Later, they left together. There were no screens in Anna’s flat. They made dinner. The knife made a sound when it hit the board. The water boiled in a real way. They talked. They were not afraid of silence.
“They’ll all be watching the debate,” Wilson said.
“Let them watch.” Anna passed him a plate. “We’ll be here, living.”
In the morning, Wilson would learn who had won the debate. The metrics would be clear. The predictions would adjust. The faces would still be there, talking, promising, demanding attention.
But for now, he was here, chopping vegetables with Anna, the knife solid in his hand, the sound of it on the cutting board like something real in a world of projections.
It was not a bad world, Wilson thought. The money was good. The river was clean, they said. But there was another world inside it, waiting. A world where people looked up from their screens. A world built not by the faces on the walls but by hands and voices and small, human kindnesses.
That was the world he chose, night after night, in this room with no projections. While the algorithms ran and the pundits talked and everyone waited for someone else to save them or doom them. While they all believed that power was something far away, something you could only watch, never touch.
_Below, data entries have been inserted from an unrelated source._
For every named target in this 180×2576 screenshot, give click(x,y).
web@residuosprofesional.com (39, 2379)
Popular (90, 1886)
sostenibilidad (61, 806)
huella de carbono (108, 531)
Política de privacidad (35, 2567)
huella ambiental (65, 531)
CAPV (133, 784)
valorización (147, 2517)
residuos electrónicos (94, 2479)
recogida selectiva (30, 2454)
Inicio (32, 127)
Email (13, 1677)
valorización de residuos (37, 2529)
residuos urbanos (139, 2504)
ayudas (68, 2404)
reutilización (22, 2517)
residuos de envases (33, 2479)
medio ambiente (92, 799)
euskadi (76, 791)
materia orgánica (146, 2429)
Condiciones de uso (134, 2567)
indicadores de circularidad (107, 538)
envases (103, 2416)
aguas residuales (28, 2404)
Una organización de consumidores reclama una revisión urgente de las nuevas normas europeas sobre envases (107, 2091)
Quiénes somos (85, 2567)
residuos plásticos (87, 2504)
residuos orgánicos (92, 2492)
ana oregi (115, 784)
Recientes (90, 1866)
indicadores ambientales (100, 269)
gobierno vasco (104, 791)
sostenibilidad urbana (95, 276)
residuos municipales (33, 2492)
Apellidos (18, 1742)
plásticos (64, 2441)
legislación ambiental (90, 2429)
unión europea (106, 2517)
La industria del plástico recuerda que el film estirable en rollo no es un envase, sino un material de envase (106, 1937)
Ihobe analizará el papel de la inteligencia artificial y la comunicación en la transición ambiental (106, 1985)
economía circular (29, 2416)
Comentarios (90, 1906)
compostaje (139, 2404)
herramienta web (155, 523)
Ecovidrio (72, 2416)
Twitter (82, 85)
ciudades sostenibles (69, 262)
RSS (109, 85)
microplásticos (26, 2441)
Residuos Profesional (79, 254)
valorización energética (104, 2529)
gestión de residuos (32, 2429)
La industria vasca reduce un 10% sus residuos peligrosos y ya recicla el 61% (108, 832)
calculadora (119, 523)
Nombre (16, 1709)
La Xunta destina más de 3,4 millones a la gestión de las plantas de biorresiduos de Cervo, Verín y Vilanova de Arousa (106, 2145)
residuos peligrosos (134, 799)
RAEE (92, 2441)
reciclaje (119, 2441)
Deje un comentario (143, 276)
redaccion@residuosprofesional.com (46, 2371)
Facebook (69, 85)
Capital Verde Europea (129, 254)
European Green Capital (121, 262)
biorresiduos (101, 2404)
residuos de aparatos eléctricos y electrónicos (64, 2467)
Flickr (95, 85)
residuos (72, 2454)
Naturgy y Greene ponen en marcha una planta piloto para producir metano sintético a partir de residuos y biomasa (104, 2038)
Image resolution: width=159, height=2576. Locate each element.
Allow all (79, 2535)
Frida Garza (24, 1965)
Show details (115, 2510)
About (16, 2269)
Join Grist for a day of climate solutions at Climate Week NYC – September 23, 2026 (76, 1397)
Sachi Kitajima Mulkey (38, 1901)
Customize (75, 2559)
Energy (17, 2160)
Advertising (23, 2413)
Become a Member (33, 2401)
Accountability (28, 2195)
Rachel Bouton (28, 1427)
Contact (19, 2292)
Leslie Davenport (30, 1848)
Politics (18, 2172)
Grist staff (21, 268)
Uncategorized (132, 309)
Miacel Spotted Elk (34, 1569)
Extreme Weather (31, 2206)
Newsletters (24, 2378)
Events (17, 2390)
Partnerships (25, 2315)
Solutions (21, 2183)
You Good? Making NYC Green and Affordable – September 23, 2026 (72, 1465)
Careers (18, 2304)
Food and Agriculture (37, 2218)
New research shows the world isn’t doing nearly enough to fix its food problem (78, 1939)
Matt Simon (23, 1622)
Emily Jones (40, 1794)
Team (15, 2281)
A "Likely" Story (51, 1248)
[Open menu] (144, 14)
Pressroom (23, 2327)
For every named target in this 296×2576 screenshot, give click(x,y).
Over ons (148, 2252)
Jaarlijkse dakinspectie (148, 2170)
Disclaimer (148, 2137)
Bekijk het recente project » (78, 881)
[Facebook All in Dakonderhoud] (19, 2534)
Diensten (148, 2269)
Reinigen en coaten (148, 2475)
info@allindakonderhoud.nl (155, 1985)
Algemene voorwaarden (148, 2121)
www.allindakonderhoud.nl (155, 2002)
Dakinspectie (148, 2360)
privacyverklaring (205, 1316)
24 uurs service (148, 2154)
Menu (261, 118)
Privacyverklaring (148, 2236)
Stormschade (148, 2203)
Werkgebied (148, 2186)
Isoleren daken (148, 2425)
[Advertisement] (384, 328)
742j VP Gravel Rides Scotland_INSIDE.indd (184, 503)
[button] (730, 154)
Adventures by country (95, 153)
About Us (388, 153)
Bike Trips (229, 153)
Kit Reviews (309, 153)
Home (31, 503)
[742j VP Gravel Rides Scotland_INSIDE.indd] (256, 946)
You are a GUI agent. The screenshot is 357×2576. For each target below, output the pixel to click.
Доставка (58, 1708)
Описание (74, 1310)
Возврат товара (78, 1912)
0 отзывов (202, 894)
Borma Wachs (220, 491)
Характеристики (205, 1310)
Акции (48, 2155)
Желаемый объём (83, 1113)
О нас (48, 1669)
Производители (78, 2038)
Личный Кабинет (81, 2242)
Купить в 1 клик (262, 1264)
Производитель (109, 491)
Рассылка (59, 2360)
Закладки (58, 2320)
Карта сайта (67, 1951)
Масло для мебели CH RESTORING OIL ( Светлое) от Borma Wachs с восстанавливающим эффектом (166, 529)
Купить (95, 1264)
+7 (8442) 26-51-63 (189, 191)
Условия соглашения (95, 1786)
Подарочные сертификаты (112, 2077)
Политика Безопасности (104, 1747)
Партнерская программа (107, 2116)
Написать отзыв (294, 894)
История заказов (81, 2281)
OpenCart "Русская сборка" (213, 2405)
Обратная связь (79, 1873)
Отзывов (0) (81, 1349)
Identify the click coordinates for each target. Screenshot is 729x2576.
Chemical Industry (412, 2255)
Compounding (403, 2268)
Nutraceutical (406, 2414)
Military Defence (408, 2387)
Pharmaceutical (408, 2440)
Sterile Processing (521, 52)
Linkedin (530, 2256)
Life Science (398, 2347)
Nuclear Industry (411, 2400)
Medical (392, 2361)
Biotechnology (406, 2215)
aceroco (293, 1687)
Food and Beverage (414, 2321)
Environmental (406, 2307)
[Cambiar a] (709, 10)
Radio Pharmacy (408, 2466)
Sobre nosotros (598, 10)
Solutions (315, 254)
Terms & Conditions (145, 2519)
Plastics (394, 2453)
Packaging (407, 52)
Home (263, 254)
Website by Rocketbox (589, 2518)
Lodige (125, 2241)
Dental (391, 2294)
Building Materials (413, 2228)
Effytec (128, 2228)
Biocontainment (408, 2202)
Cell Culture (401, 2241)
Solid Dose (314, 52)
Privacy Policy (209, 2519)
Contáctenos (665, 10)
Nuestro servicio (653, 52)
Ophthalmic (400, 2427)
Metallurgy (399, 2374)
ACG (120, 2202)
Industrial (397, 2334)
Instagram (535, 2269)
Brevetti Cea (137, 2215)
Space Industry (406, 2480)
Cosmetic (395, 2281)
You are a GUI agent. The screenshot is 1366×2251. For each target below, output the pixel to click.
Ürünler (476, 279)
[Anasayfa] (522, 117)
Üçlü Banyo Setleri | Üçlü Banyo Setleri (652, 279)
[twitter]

Outside, the streets pulsed with election news. The buildings were full of people waiting to be rescued by the right coloured tie. Meanwhile, Frank talked football with his neighbour. Elena acknowledged another driver’s humanity. James sat with someone who was alone. Mei asked a barista her name. Wilson would bring coffee to Thomas tomorrow.
The choice was always there. It was the simplest thing and the hardest thing. To look up. To see. To touch the real world with your hands.
To be the society you wished to live in.